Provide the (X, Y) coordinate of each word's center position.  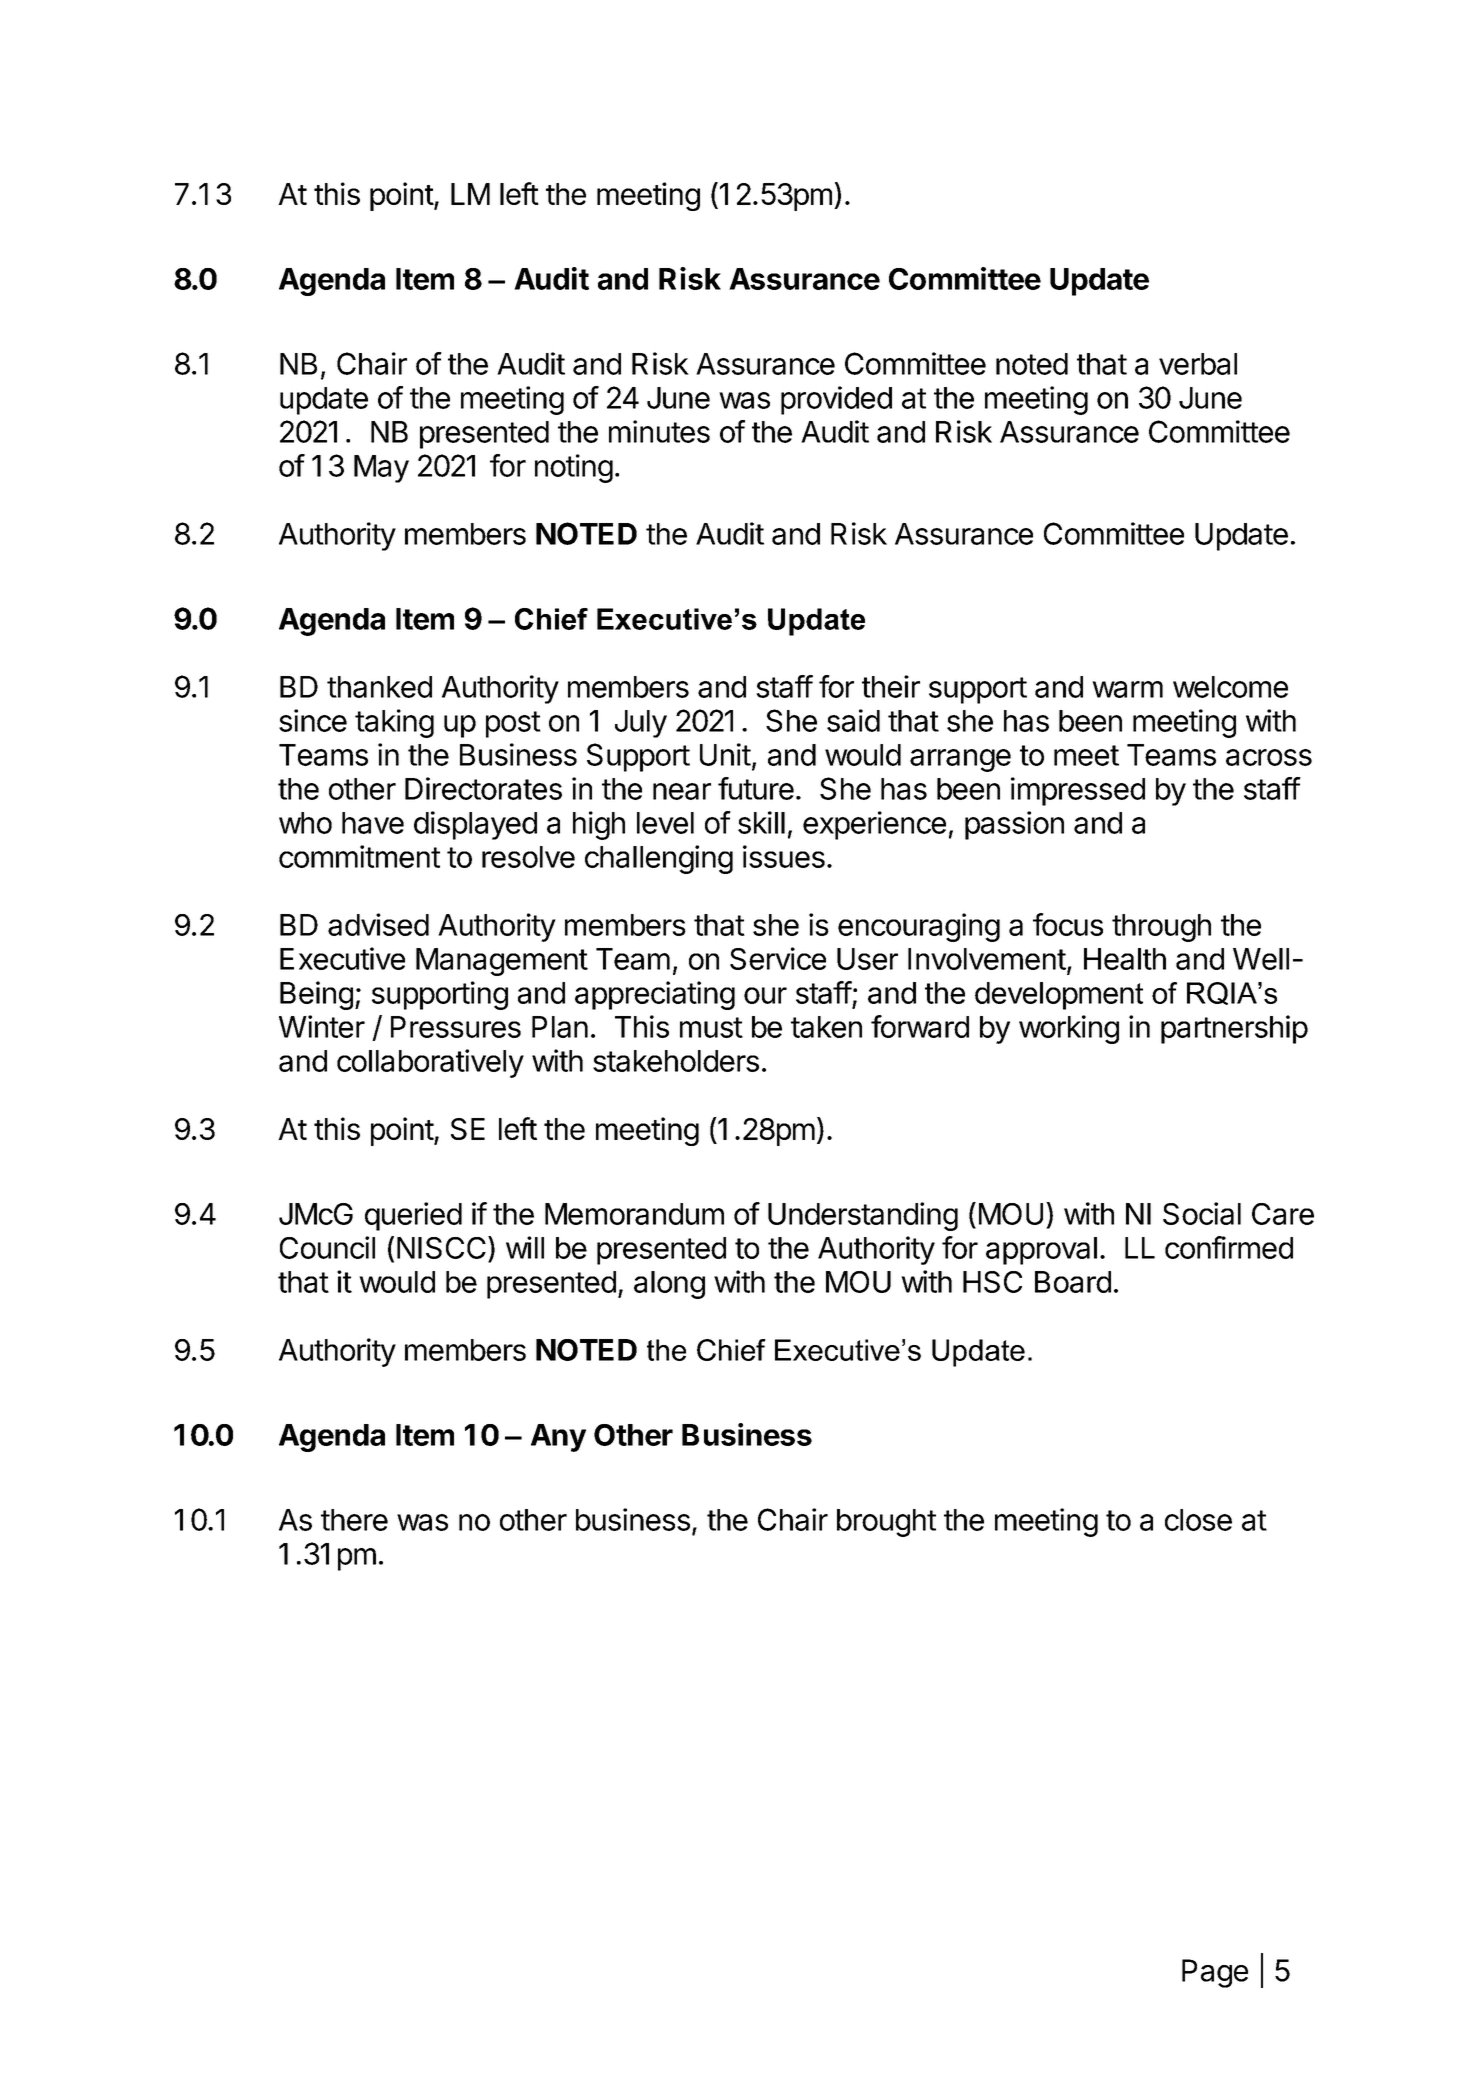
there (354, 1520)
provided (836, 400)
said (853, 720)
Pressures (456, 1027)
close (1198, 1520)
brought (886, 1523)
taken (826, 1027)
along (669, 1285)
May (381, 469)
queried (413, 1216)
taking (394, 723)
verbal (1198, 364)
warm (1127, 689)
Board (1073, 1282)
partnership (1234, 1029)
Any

+--

→ TASK BRIEF:
Copy every line of the listing above character for character, leaving out the picture.

→ SOLVED PROBLEM:
Provide the (X, Y) coordinate of each word's center position.  
there (354, 1520)
provided (836, 400)
said (853, 720)
Pressures (456, 1027)
close (1198, 1520)
brought (886, 1523)
taken (826, 1027)
along (669, 1285)
May (381, 469)
queried (413, 1216)
taking (394, 723)
verbal (1198, 364)
warm (1127, 689)
Board (1073, 1282)
partnership (1234, 1029)
Any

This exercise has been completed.